So when is $2^{1-q}$ less than $1$?? In order to make $2^{1-q}$ less than $1$, the exponent needs to be less than $0$ (because then we have $2^0=1$). But that means we need $1-q$ to be less than $0$, so $q$ needs to be greater than $1$.

That’s a linguistic explanation, which might or might not have made sense. If it doesn’t, then we can argue it with some algebra. To figure out when this series converges, i.e., when this series is finite, we need to find what value of $q$ makes $2^{1-q}$ less than $1$, Algebraically, this is:

\[2^{1-q} < 1\]

So, can we solve this for $q$? It’s trapped in an exponent, so let’s take the $\log_2$ of both sides:

\[\log_2\left( 2^{1-q} \right) < \log_2(1)\]

Logarithms and exponentials with the same base cancel out (they’re inverses), so this becomes:

\[1 - q < 0\]

Alternatively, you could take our original inequality, $2^{1-q} < 1$, rewrite $1$ as $2^0$, and get:

\[2^{1-q} < 2^0\]

Either way, we end up with:

\[1 - q < 0\]

I.e.:

\[1 < q\]

So if $q>1$, our geometric series will converge, and then so will $\sum 1/n^q$! If $q\le 1$, then we already know (by the proof we did a while ago) that $\sum 1/n^q$ diverges. So that’s the threshold!!!

\[\boxed{ \sum_{n=1}^{n=\infty} \frac{1}{n^q} = \begin{cases} \infty & \text{if $q\le1$} \\ \\ \text{finite} & \text{if $q> 1$} \\ \end{cases} } \] Or, in the different form: \[ \boxed{ \sum_{n=1}^{n=\infty} n^p = \begin{cases} \infty & \text{if $p\ge-1$} \\ \\ \text{finite} & \text{if $p<-1$} \\ \end{cases} } \] In other words—to give some concrete examples here—we have: \[\begin{align*} \sum_{n=1}^{n=\infty} \frac{1}{n^{0.999999999998999997}} &= \infty \\ \\ \sum_{n=1}^{n=\infty} \frac{1}{n^{1.000000000000000000}} &= \infty \\ \\ \sum_{n=1}^{n=\infty} \frac{1}{n^{1.000000000000000001}} &= \text{some finite number! it converges!!!} \end{align*}\]

Here’s another way to put it:

\[\sum_{n=1}^{n=\infty} \frac{1}{n^{\text{anything less than $1$}}} = \infty\] \[\sum_{n=1}^{n=\infty} \frac{1}{n^{\text{anything bigger than $1$}}} = \text{finite}\]

We can update our helpful little chart, too:

\[ \begin{align*} \infty \quad &\begin{cases} \quad \vdots \\ \\ \displaystyle\sum n^3 \\ \\ \displaystyle\sum n^2 \\ \\ \displaystyle\sum n^1 \\ \\ \displaystyle\sum n^0 \\ \\ \displaystyle\sum \frac1n \end{cases} \\ \text{finite}\quad &\begin{cases} \\ \\ \displaystyle\sum \frac{1}{n^2} \\ \\ \displaystyle\sum \frac{1}{n^3} \\ \\ \displaystyle\sum \frac{1}{n^4} \\ \\ \quad \vdots \end{cases} \end{align*} \]

What if we plot the value of $\sum n^p$, as $p$ changes?

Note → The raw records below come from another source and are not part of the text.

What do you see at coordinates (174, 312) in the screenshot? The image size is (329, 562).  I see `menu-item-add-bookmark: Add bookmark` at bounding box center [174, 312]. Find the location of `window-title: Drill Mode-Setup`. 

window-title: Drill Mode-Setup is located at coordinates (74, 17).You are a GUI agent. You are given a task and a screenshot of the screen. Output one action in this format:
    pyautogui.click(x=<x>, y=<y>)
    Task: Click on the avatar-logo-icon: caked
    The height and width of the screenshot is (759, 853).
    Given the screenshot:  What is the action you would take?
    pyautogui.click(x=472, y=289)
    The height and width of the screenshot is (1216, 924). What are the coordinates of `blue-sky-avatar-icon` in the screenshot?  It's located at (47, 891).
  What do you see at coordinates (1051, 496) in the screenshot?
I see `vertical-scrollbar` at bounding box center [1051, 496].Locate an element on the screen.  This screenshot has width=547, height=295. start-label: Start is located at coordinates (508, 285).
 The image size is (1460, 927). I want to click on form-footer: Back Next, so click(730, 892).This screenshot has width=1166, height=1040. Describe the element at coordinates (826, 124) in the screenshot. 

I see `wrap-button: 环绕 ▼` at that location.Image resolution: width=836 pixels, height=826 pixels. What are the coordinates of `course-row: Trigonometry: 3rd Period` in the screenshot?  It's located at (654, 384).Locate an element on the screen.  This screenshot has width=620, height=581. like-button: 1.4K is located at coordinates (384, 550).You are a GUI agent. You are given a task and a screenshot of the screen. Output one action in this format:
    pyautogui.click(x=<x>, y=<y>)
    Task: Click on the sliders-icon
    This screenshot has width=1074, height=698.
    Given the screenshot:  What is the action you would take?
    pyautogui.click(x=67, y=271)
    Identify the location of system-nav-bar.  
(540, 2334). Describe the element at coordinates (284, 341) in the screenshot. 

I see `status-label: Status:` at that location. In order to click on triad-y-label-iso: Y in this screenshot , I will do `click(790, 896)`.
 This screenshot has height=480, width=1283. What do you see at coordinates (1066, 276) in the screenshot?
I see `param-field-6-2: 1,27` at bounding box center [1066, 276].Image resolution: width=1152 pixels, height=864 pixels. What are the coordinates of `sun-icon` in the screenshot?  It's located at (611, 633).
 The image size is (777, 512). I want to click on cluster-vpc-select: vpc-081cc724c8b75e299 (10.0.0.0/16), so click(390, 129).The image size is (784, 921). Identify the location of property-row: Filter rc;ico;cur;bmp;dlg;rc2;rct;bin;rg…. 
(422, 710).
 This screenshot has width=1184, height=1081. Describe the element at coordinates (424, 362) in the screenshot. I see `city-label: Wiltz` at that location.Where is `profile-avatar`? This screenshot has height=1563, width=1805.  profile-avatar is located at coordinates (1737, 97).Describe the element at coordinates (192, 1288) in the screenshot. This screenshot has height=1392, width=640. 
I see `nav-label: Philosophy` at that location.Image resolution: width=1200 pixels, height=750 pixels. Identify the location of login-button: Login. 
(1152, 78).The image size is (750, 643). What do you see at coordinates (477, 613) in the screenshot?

Like, if we plot $p$ on the horizontal, and the total value of the sum on the vertical (maybe infinite, maybe finite, depending on $p$), we’ll have something like:

So the series is finite when $p<-1$, and then, as $p$ approaches $-1$, it gets bigger and bigger and bigger and vertically asymptotes up, and then it’s just infinite after that, for any bigger value of $p$!!!

Why does this happen? What’s so special about $-1$ as the threshold??? I mean, we did this symbolic, formal, rigorous proof, but why??? I believe this proof, but I’m not sure that I feel, in my gut, why this is true. (Maybe if I think about the calculus-based reasoning, I can feel a deeper reasoning, but even then…)

When is \(\displaystyle \sum^{\infty} n^p\) finite? When is it infinite?!?